Al comienzo de su reinado fué Luis casi dominado por una liga formada contra él por grandes vasallos de Francia, con el duque de Borgoña, o más bien su hijo, el conde de Charalois, a la cabeza.
Levantaron un poderoso ejército, bloquearon París, dieron una batalla de resultado dudoso bajo sus murallas y colocaron la Monarquía francesa en peligro de desaparecer. Generalmente ocurre en esos casos que el más sagaz de los dos generales saca el mejor provecho de la contienda, aunque quizá no gane renombre militar.
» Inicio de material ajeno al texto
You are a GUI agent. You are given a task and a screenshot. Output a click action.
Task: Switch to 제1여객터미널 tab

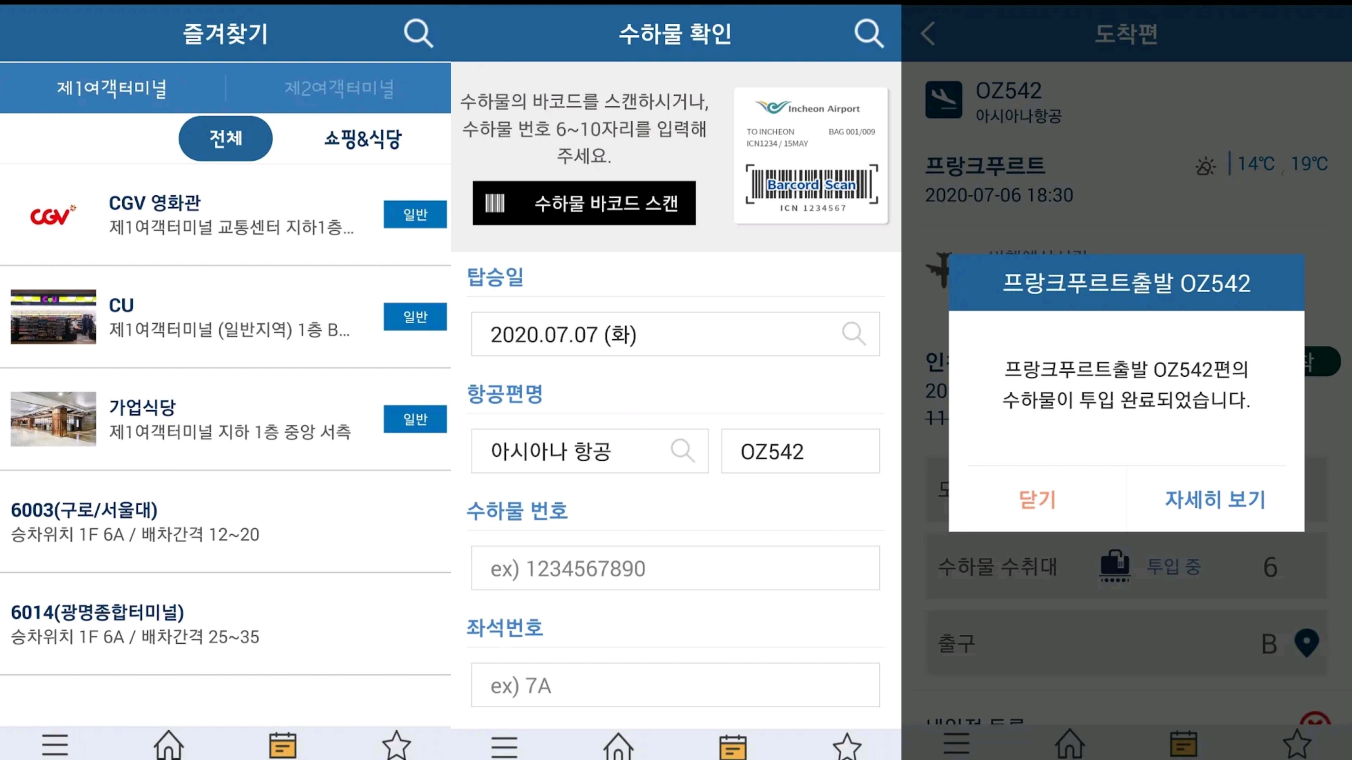click(112, 88)
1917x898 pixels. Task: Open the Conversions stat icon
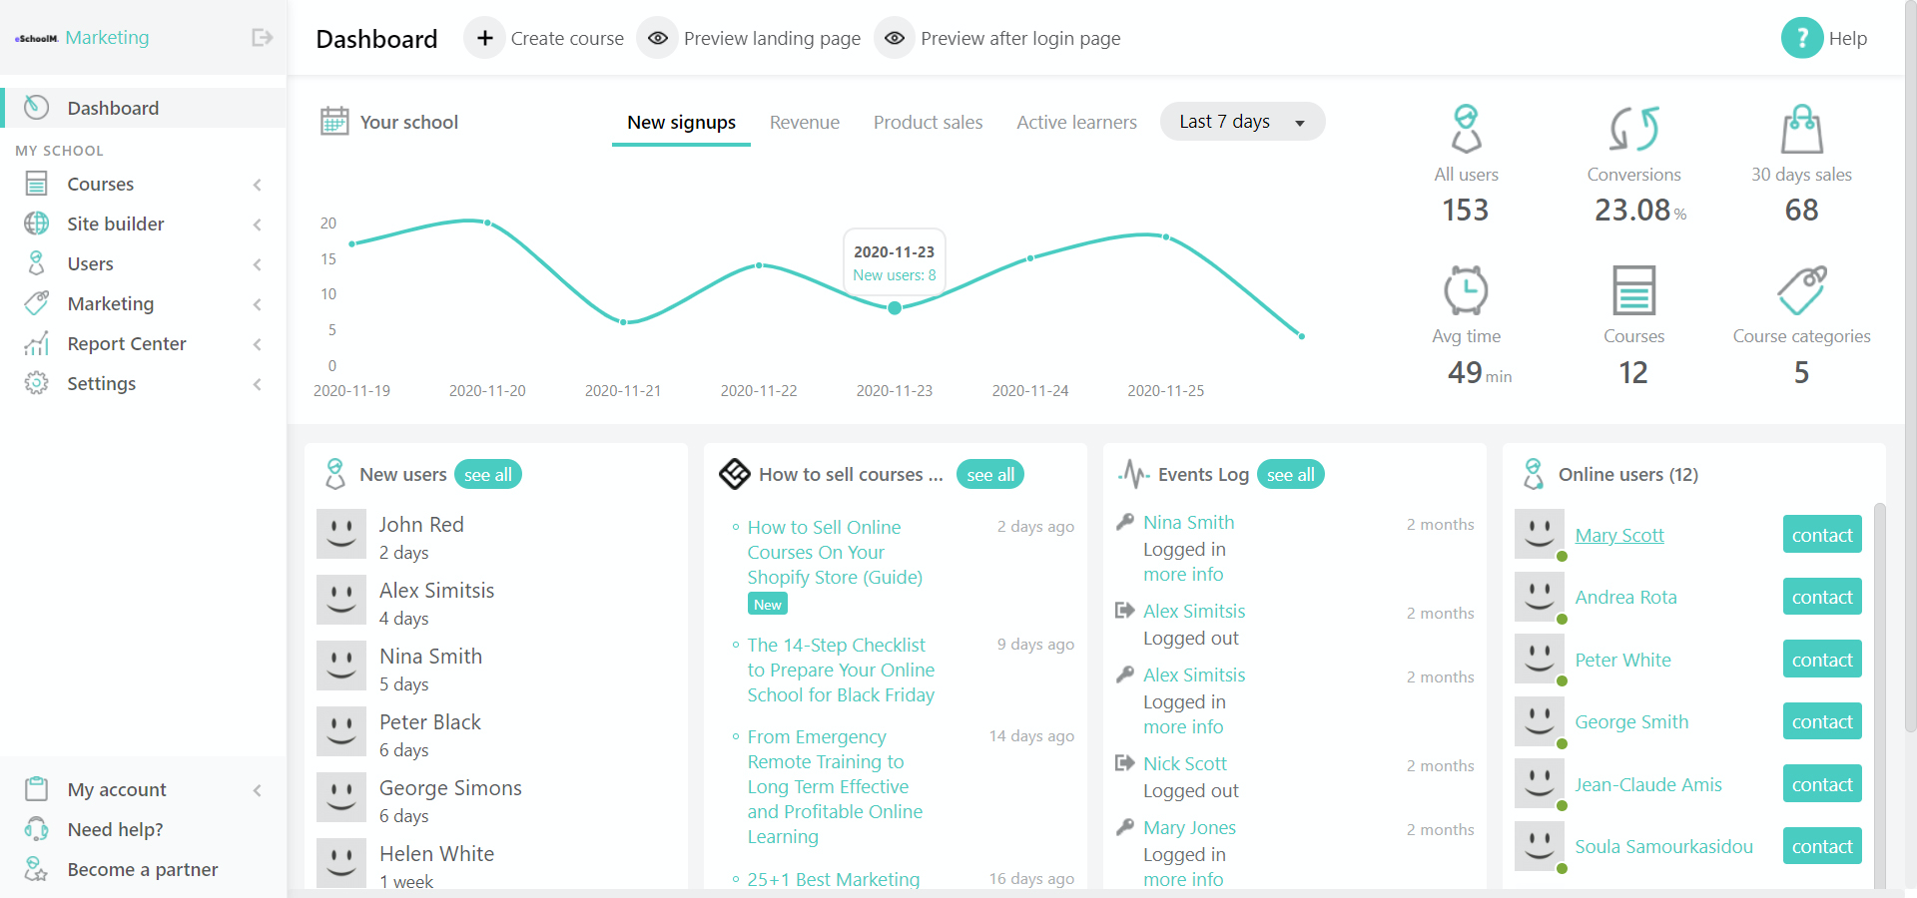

Luis, que había demostrado un gran valor personal durante la batalla de Montl´héry, fué capaz, con su prudencia, de aprovecharse del carácter dudoso del combate como si hubiese sido una victoria por su parte. Contemporizó hasta que el enemigo deshizo la coalición, y demostró tal destreza en sembrar rivalidades entre aquellos grandes poderes, que su alianza «por el bien público», como ellos la llamaban, pero en realidad para la ruina de todo menos de la apariencia externa de la Monarquía francesa, se disolvió por sí sola, y nunca jamás se rehizo de una manera tan formidable. A partir de entonces, Luis, libre de todo peligro del lado de Inglaterra, con sus guerras civiles de York y Láncaster, se dedicó durante varios años, como médico cruel pero hábil, a curar las heridas del cuerpo político, o más bien a detener, ya con remedios suaves, ya a sangre y fuego, el progreso de esas gangrenas mortales, de las que estaba infectado; y a fuerza de atención constante, aumentó gradualmente su autoridad real o disminuyó la de aquellos que le hacían sombra.
Sin embargo, el rey de Francia estaba cercado por la duda y el peligro. Los miembros de la liga «por el bien público», aunque no muy unidos, existían, y como una culebra cortada, podían reunirse y ser peligrosos de nuevo.